**Prompt**
Would you retype, word for word, the line with "This screenshot has" and each line after it to the end of the entries below, leaving the pictures out?

**Dataset entries**
-- Opening Marker --
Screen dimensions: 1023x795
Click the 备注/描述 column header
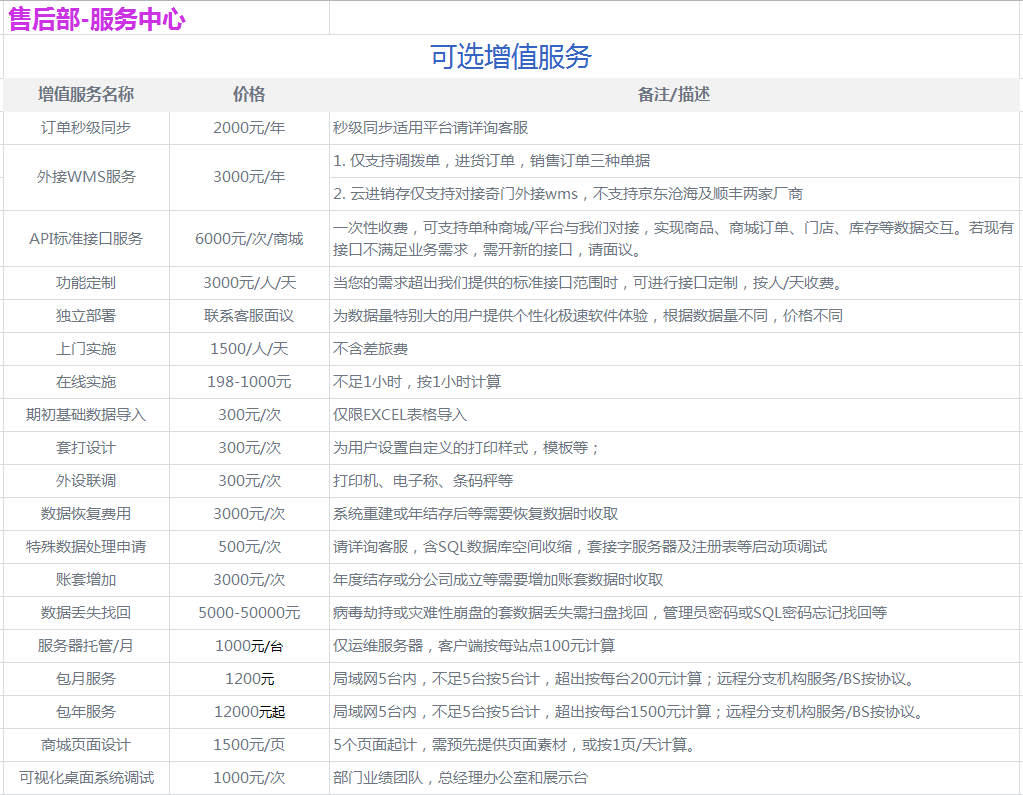pos(674,95)
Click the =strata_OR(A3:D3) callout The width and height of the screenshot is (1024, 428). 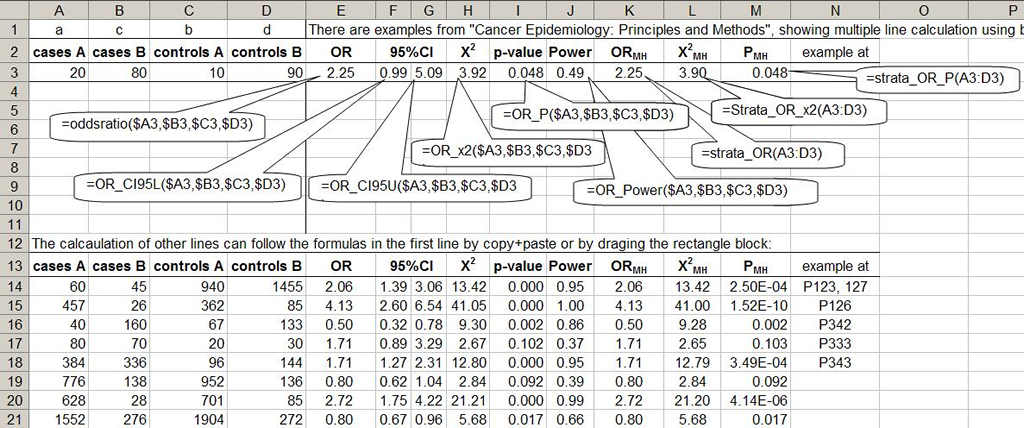[767, 153]
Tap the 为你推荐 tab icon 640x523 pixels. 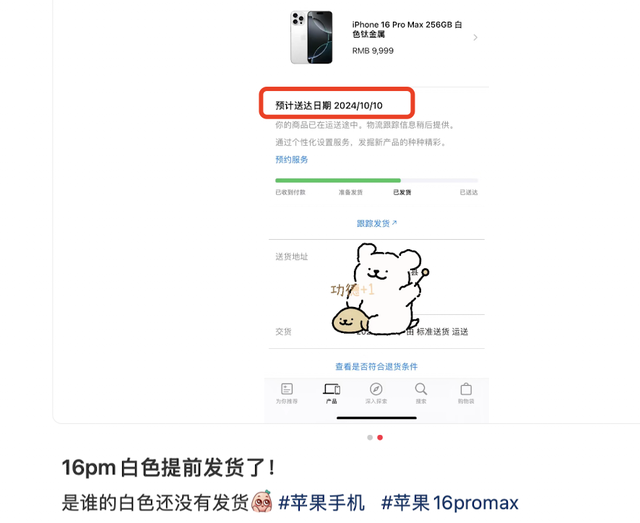pyautogui.click(x=287, y=389)
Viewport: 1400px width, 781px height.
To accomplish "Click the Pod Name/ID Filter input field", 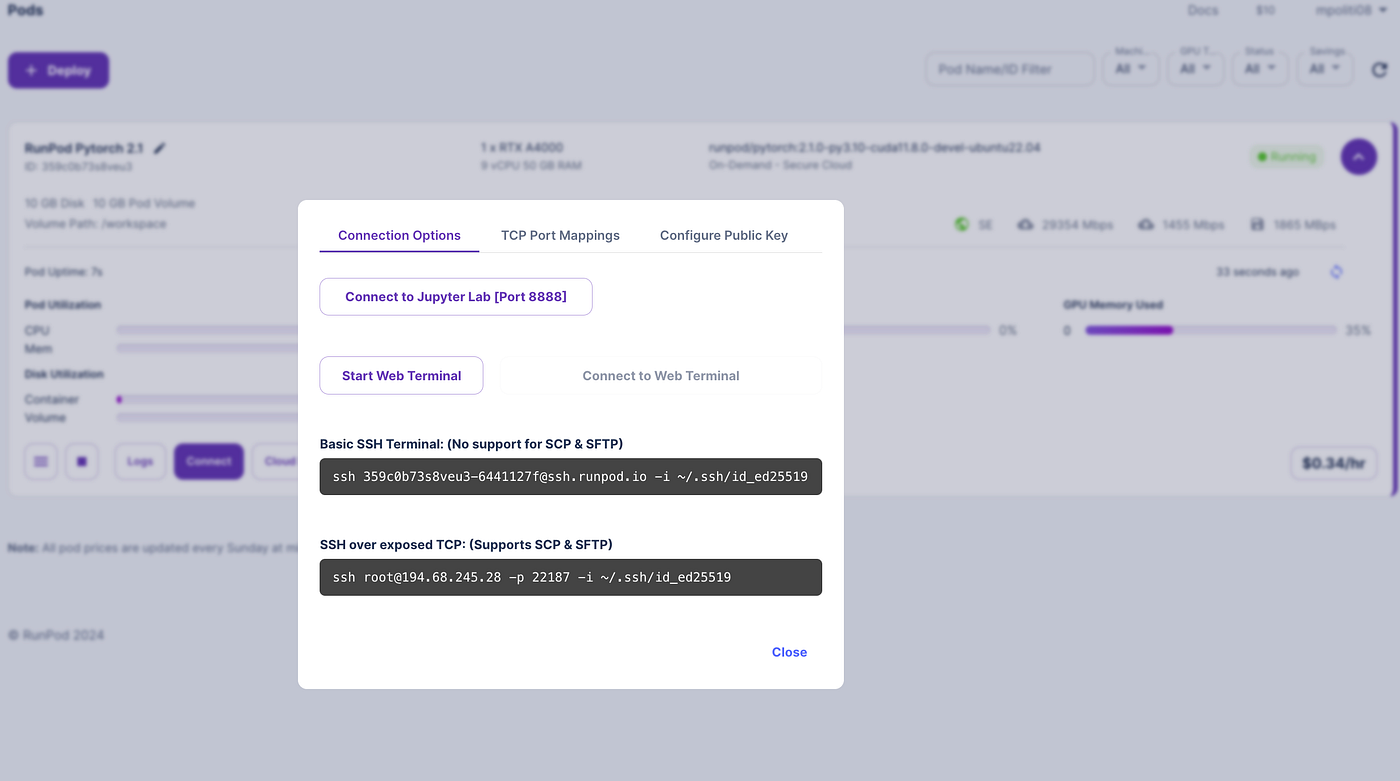I will pyautogui.click(x=1010, y=69).
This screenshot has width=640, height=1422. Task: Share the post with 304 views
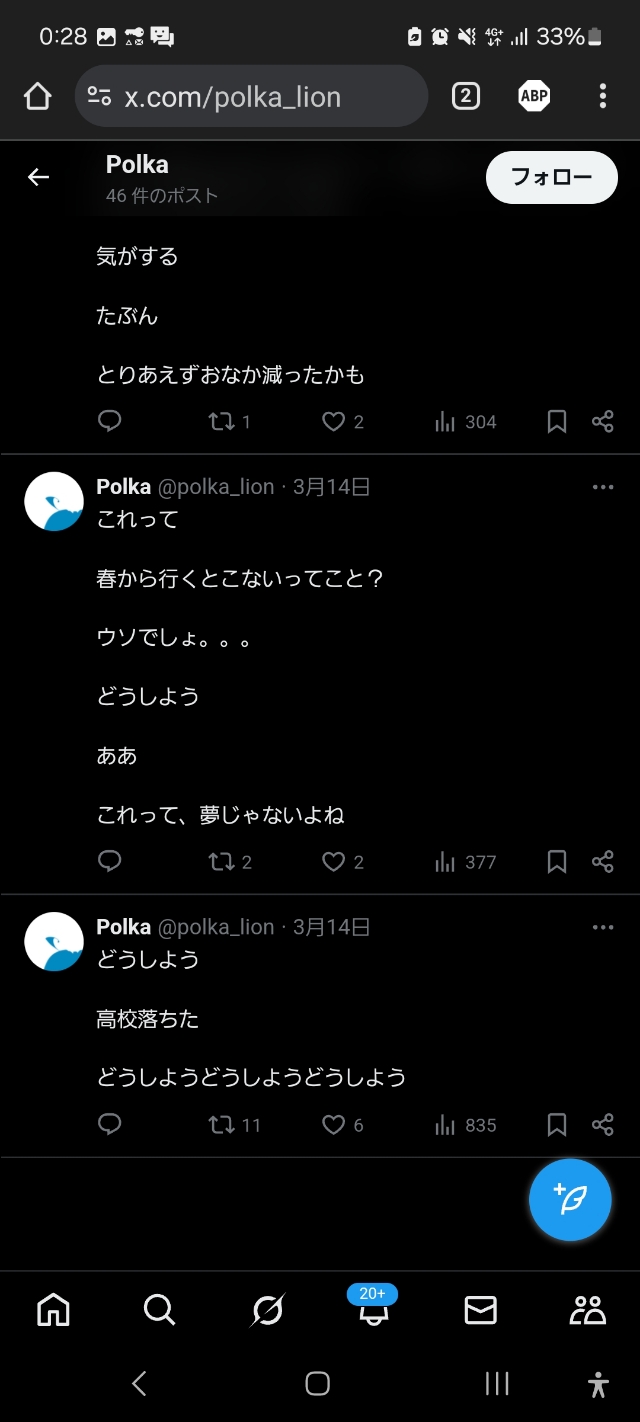click(x=602, y=422)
-- Closing Marker --
**Result of the exercise**
This screenshot has width=640, height=1422. Task: Share the post with 304 views
click(x=602, y=422)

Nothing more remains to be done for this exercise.